Canadian financial sector giant Bank of Nova Scotia, better known as Scotiabank, has unveiled a $241 million plan to expand operations in four Latin American countries, including Mexico, Chile, Colombia, and Peru.
With millions of people in the region still lacking bank accounts, Latin America offers great growth prospects, said Dieter Jentsch, the firm’s group head of international banking, at an investor conference in Mexico. By contrast, the Canadian banking market is almost saturated, reaching a point where banks are shutting down rural branches as mobile banking continues to grow in popularity.
Over the past two years, the Toronto-based lender has made several acquisitions in the region, including the purchase of credit cards and consumer loans in Chile and Citigroup’s retail bank branches in Peru, Panama, and Costa Rica. In 2012, it picked up a 51% stake in Colombia’s Banco Colpatria.
The bank has also set aside a large sum of money to revitalize its banking platforms and offer digital banking services, particularly in Mexico, a country where Scotiabank already controls nearly 6% of the market share.

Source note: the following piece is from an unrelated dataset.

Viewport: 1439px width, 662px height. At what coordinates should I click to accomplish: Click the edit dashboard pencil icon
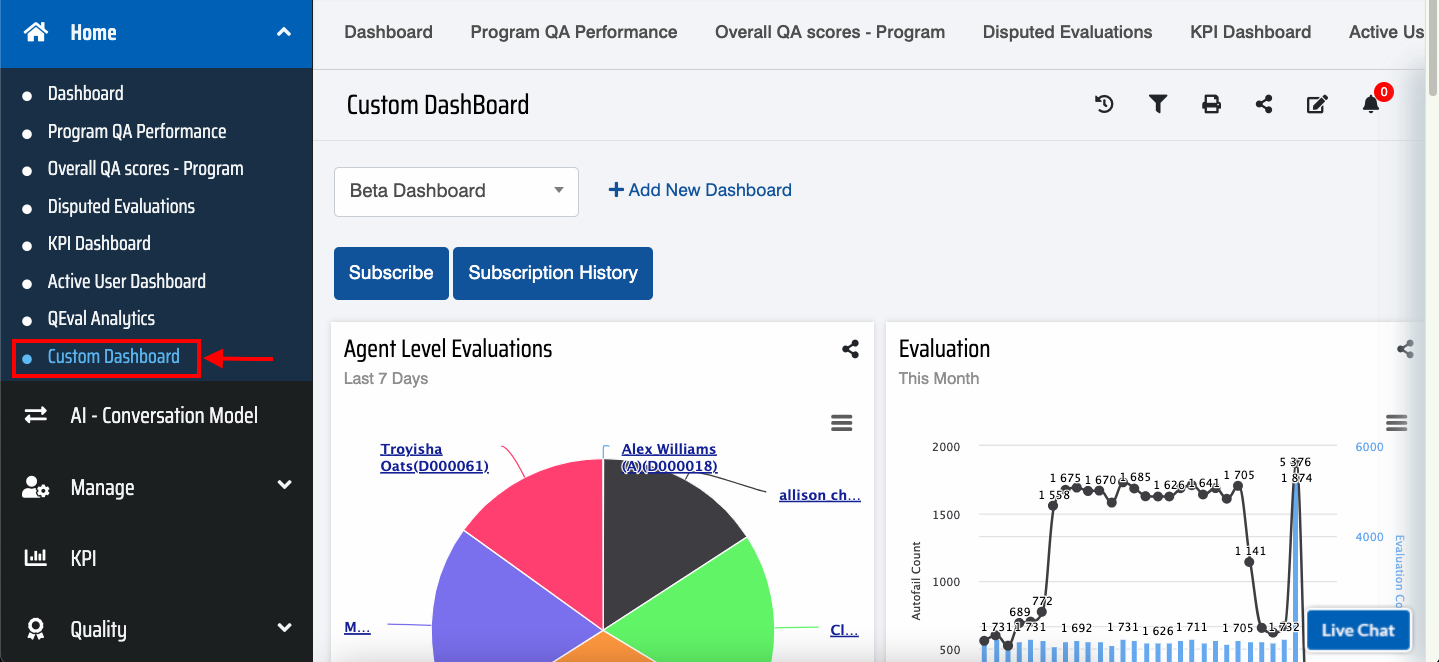1317,104
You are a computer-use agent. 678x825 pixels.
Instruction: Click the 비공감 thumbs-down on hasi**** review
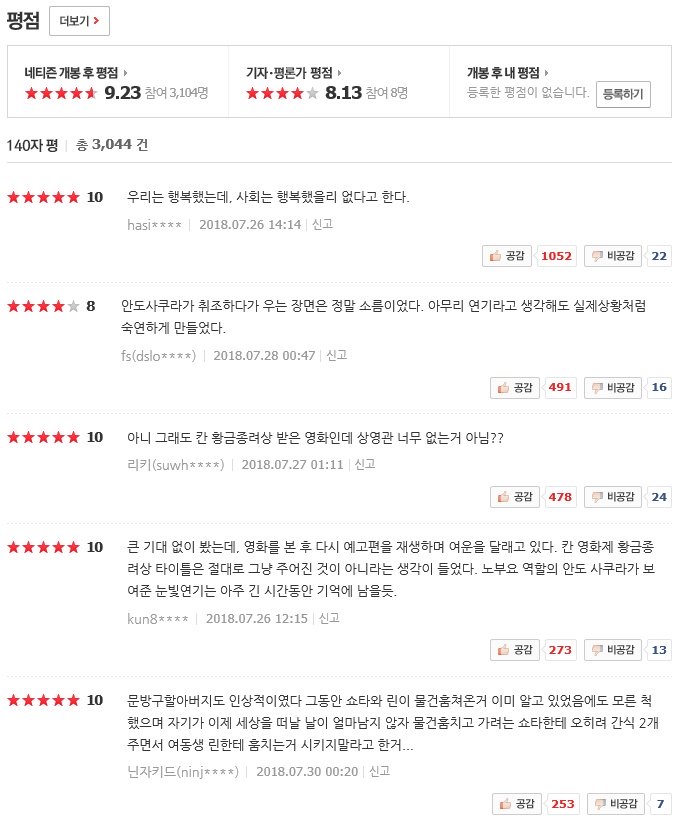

For the entire Pacific Alliance region, the company is targeting 9%–11% earnings growth on a compound annual growth rate basis over the next three to five years, according to Reuters. The four Latin American countries contributed $761 million to the bank’s earnings in 2015.
Going by Jentsch’s speech, Scotiabank wants to become number-one lender in Mexico. The bank is hopeful that Peru will accelerate its credit cards and payments business and add millions of customers to its roaster of clients in the years to come. In Colombia, the bank wants to sign up new customers by offering a wide verity of financial services.
This is not the first time Scotiabank has talked of expanding operations in Latin America. The bank expressed the same desire last year, and independent analysts have heralded the region’s expanding middle class as the main draw for global financial service firms.
The bank already employs thousands of people across Latin America. In Chile alone, there are more than 4,000 people working for Scotiabank.